18: Democracy Now/War and Peace Report (Summary) This podcast was a conversation with Mr. West and Mr. Smiley; they co-authored a book called “The Rich and the Rest of us-a Poverty Manifesto”. The book talks about how one in two or 150 million Americans has fallen into poverty or could be considered low income. They discuss the fact that one percent controls forty-two percent of the wealth. Mr. West points out that in 2010 one percent earned ninety-three percent of the income in America, wealth redistribution-poor to the rich.
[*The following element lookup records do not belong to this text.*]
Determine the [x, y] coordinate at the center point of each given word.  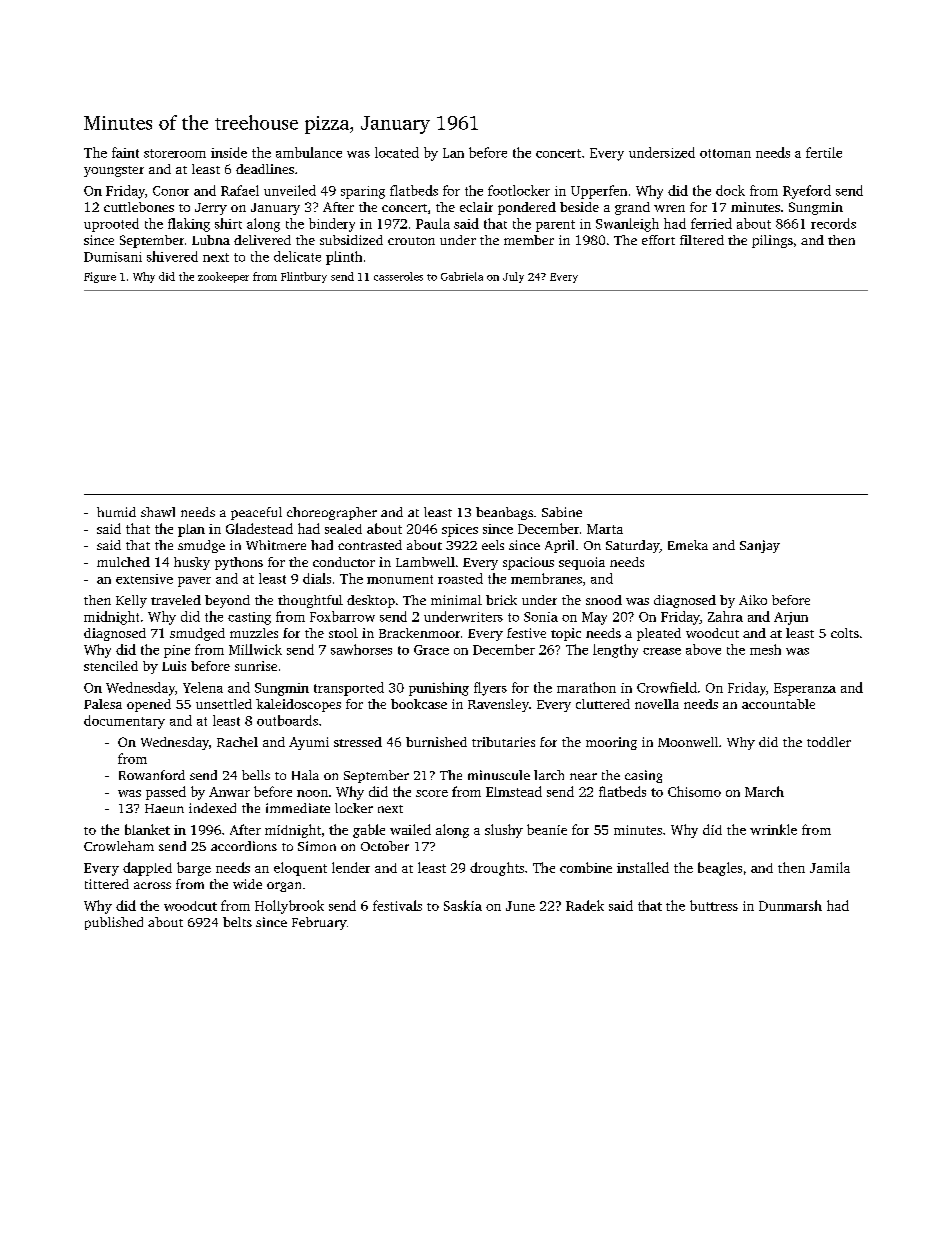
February [319, 923]
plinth [344, 258]
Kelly [131, 601]
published [114, 923]
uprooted [111, 225]
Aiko [753, 600]
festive [526, 633]
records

The House Republicans want to cut social services to the poor, while giving more to the Pentagon. They talk about the need for good jobs for Americans, with a living wage. (Significance) One in Two Americans live in, or is near poverty? Hard to believe, in a nation with this much wealth, that one in two is in poverty. There has not been much dialog on this subject in our government. Most of them seem to be pretty well off, so maybe they don’t care. I agree with something they said in the podcast, poverty is a direct threat to democracy. (Questions for Discussion) 1. Will poverty in America ever get more than lip service from our leaders? 2. Will social health care help put a dent in poverty?

19: | Democracy Now/War and Peace Report (Commentary) I live in a low income home. My dad is disabled and lives on a fixed income. My mom still suffers from the effect of a stroke she had a few years back, and has a small trust she receives monthly. My parents have struggled to get help with their medical expenses. They do not qualify for assistance in the county of San Diego, (they have a mortgage and a couple of old cars, that’s too much according to the county). After much effort and talking on my dad’s part these expenses have been forgiven. But my mom was left with a hernia after an appendices operation that she received no follow ups on, because she lacks health insurance. Now she is looking for charitable doctors to help her. My dad just suffers with no strong pain meds or physical therapy and since it is a degenerative disease, it is only getting worse, all this because we are poor. We don’t lack for food yet, but if the price of food keeps going up, we will have a problem.Sure do hope the people who represent us in our government, you know the “public servants” have enough health insurance and money to have a great Christmas.